_EXERCISE REQUIREMENTS_
Take the entries below and retype them exactly.

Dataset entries
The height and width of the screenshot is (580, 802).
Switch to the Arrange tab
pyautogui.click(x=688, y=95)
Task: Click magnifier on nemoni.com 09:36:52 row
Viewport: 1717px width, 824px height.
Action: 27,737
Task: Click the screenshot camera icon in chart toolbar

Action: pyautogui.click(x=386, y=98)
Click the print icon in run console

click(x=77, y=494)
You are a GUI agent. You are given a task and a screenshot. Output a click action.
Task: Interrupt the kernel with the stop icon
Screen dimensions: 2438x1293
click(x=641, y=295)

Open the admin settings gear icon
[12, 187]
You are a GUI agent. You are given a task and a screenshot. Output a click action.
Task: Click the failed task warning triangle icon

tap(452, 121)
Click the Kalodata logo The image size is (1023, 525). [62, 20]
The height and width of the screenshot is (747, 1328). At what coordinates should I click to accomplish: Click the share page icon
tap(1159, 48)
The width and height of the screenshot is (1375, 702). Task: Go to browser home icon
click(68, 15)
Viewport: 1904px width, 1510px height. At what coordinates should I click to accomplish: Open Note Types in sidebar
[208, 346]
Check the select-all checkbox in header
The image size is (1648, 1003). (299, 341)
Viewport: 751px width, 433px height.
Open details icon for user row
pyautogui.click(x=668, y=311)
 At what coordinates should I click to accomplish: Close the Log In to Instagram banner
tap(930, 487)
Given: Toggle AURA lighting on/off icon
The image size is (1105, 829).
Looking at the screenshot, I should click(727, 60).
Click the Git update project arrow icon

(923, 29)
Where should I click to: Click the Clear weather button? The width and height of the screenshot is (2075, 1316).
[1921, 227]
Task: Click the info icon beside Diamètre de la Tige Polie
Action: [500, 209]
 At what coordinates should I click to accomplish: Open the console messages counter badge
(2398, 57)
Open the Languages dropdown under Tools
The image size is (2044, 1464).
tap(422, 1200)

_ANSWER BOX_
The height and width of the screenshot is (580, 802).
Switch to the Arrange tab
pyautogui.click(x=688, y=95)
Task: Click magnifier on nemoni.com 09:36:52 row
Viewport: 1717px width, 824px height.
Action: 27,737
Task: Click the screenshot camera icon in chart toolbar

Action: pyautogui.click(x=386, y=98)
Click the print icon in run console

click(x=77, y=494)
You are a GUI agent. You are given a task and a screenshot. Output a click action.
Task: Interrupt the kernel with the stop icon
Screen dimensions: 2438x1293
click(x=641, y=295)

Open the admin settings gear icon
[12, 187]
You are a GUI agent. You are given a task and a screenshot. Output a click action.
Task: Click the failed task warning triangle icon

tap(452, 121)
Click the Kalodata logo The image size is (1023, 525). [62, 20]
The height and width of the screenshot is (747, 1328). At what coordinates should I click to accomplish: Click the share page icon
tap(1159, 48)
The width and height of the screenshot is (1375, 702). Task: Go to browser home icon
click(68, 15)
Viewport: 1904px width, 1510px height. At what coordinates should I click to accomplish: Open Note Types in sidebar
[208, 346]
Check the select-all checkbox in header
The image size is (1648, 1003). (299, 341)
Viewport: 751px width, 433px height.
Open details icon for user row
pyautogui.click(x=668, y=311)
 At what coordinates should I click to accomplish: Close the Log In to Instagram banner
tap(930, 487)
Given: Toggle AURA lighting on/off icon
The image size is (1105, 829).
Looking at the screenshot, I should click(727, 60).
Click the Git update project arrow icon

(923, 29)
Where should I click to: Click the Clear weather button? The width and height of the screenshot is (2075, 1316).
[1921, 227]
Task: Click the info icon beside Diamètre de la Tige Polie
Action: [500, 209]
 At what coordinates should I click to accomplish: Open the console messages counter badge
(2398, 57)
Open the Languages dropdown under Tools
The image size is (2044, 1464).
tap(422, 1200)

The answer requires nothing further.